Il y a des scènes qui, tant elles semblent indépassables, ont force d’archétypes dans la vénération époustouflée qu’elles inspirent. Le bal masqué ouvrant le Judex de Franju en fait partie. Du film je n’ai qu’un souvenir vague de cambriolages nocturnes en banlieue avec les chiens hurlant au loin, d’une scène rocambolesque en ambulance avec une Édith Scob plus évanescente que jamais, de bonnes sœurs en cornette sautillant dans la campagne… Mais le bal surpasse tout dans la terreur froide que déclenche la montée de la caméra le long de la silhouette hiératique du magicien pour finir sur la tête de coq au regard vide, pendant que les ombres des hôtes tournoient sur le mur d’un vestibule monumental. Ceux-ci, dans la simplicité d'un onirisme inouï, portent tous des loups et masques d’oiseaux, du gros canard joufflu de la jeune femme à la colombe aux têtes de cygnes noirs des deux hommes observant la scène, alors que la lenteur mortelle de la valse évoque l’atmosphère raréfiée de Marienbad et la magnificence de la réception le monde étincelant du Madame de… d’Ophüls. Et aussi sans doute la nostalgie d’une distinction révolue, maintenant impensable dans la vulgarité d’un monde universellement nivelé par le bas. On imagine celle-ci alors bien mieux circonscrite et identifiable à une époque non encore gagnée par une commodification globale des choses, des corps et des idées. Était-ce parce que cette dégradation était encore partielle que raffinement et sophistication pouvaient encore réellement exister? Ou bien la vulgarité est-elle consubstantielle à l’ordre culturel, économique et politique qui est le notre depuis des lustres au point de tout systématiquement dénaturer a priori?

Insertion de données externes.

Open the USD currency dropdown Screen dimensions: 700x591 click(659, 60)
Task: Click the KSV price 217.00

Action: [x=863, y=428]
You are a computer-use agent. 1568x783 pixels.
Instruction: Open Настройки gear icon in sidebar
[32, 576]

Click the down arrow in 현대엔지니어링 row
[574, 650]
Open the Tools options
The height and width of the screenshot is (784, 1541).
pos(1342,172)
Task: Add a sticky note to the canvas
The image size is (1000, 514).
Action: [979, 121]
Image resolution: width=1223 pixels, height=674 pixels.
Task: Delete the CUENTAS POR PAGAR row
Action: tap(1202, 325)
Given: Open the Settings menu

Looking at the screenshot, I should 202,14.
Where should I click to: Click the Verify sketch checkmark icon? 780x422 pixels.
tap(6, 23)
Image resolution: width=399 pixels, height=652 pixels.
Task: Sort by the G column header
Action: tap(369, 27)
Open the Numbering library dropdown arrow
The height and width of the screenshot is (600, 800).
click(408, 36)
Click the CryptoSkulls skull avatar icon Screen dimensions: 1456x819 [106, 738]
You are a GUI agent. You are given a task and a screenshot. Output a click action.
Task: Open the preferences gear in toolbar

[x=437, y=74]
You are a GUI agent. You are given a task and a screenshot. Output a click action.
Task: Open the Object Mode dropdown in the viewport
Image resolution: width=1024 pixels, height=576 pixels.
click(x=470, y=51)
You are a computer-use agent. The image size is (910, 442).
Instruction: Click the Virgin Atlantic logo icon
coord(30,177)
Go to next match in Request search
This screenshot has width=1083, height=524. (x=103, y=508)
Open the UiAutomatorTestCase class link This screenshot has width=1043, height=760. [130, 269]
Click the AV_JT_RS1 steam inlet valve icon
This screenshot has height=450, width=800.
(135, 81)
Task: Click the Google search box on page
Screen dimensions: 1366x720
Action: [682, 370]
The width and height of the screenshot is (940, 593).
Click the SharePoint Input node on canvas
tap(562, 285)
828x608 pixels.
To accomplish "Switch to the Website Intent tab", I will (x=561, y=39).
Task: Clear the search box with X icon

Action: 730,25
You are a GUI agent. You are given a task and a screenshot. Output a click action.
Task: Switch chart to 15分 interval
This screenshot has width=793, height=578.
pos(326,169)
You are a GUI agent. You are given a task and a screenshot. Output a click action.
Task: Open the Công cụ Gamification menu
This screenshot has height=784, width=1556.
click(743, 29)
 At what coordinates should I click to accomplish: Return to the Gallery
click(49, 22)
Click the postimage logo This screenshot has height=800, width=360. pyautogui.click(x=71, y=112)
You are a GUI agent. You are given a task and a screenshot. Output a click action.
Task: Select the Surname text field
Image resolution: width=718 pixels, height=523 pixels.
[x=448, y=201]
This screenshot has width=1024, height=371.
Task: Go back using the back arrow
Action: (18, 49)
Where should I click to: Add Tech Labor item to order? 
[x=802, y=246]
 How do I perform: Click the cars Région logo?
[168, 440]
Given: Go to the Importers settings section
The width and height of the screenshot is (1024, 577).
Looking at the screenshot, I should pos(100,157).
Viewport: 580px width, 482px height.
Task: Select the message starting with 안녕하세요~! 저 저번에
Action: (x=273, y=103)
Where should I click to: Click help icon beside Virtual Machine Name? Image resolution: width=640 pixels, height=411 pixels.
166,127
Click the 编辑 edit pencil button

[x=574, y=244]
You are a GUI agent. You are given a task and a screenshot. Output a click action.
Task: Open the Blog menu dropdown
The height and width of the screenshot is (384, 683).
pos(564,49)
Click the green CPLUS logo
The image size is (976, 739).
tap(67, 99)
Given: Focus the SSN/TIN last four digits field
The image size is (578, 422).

La cagoule de latex trouve son équivalent dans l'imagerie fantasmagorique du bal. D’ailleurs Judex n’est-il pas l’hommage de Franju au Fantômas de Feuillade qu’il rêvait d’adapter? Comme le héros masqué il possède un côté fantastique et menaçant tout en gardant un aspect comique de cartoon. Les mises en scène ludiques du masque élargissent l’ordre du possible et font appel à un répertoire érotique ultra-codifié dont l’impact visuel repose sur l’abolition radicale de toute individualité. Est-ce cette abstraction du corps à la merci de ses partenaires qui engendre des scénarios toujours plus poussés? Le retrait derrière le masque et l’anonymat total qu’il assure sont-ils les conditions de son abandon et les catalystes de jeux multiples où se superposent les registres - classiques du SM gay (le pied qui écrase, la pisse dans la gueule, les odeurs corporelles), éléments esthétiques trash (le grotesque outrancier des lutteurs de catch), dramatisation des fantasmes liés à la classe sociale (tenue prole, Fantômas comme chef des Apaches)? Ou bien n’est-il question là que d’une sorte de fausse conscience, d’une mascarade convenue générée par le pouvoir de suggestion d’une simple commodité dont on espère en vain saisir le pouvoir magique, de rêves illusoires de révélation, d’un niveau d’aliénation supplémentaire dans ce qui passe pour une répétition rituelle de scénarios primordiaux - mais écrits par d’autres? Finalement la banalité de tels désirs ne peut-elle pas au contraire être revendiquée et pleinement assumée, une reconnaissance de l’ultime fadeur de la réalité et de son inévitable trivialité?

 

Gummimaske

Des objets inertes dans leur matérialité grossière mais investis d'une puissance fantasmatique qui déstabilise les normes de genre admises - ce qui se paie au prix fort: au moment crucial de La Pianiste de Michael Haneke, Erika sort de dessous son lit de jeune fille une boîte pleine d’accessoires érotiques sous le regard horrifié de son soupirant. Une simple boîte à chaussures qui, au lieu de journaux intimes et lettres accumulées d'une vie, regorge de godes, cordelettes et autres cagoules de latex. C’est une scène magistrale de retenue, peut-être la plus troublante jamais jouée par Huppert. La plus déchirante de vérité aussi. Impassible au bord du gouffre qu’elle vient elle-même d’ouvrir, son sourire sibyllin légèrement tremblant, chemisier sage couleur pêche sur papier peint beige rébarbatif d’intérieur tue-l’amour/sue-la-mort où la mère démente rôde derrière chaque porte. Erika est d’une actualité redoutable. Elle revient dans des moments d’extrême tension intérieure où l’on se dit qu’on aimerait être elle, exactement elle, dans son équilibre des derniers instants, alors que tout dans son univers froid et ordonné va doucement se casser la gueule. Juste au moment où elle sort sa boîte de Pandore, là où elle perd définitivement le contrôle, là où on la juge sans appel comme une malade du cul dont on peut venir abuser à sa guise. Jusqu’alors tenu à distance dans la précision mécanique de la musique, le désir se déverse de partout avant que l’impeccable ordre des convenances sociétales ne soit réétabli par l’amant dans l’auto-annulation finale.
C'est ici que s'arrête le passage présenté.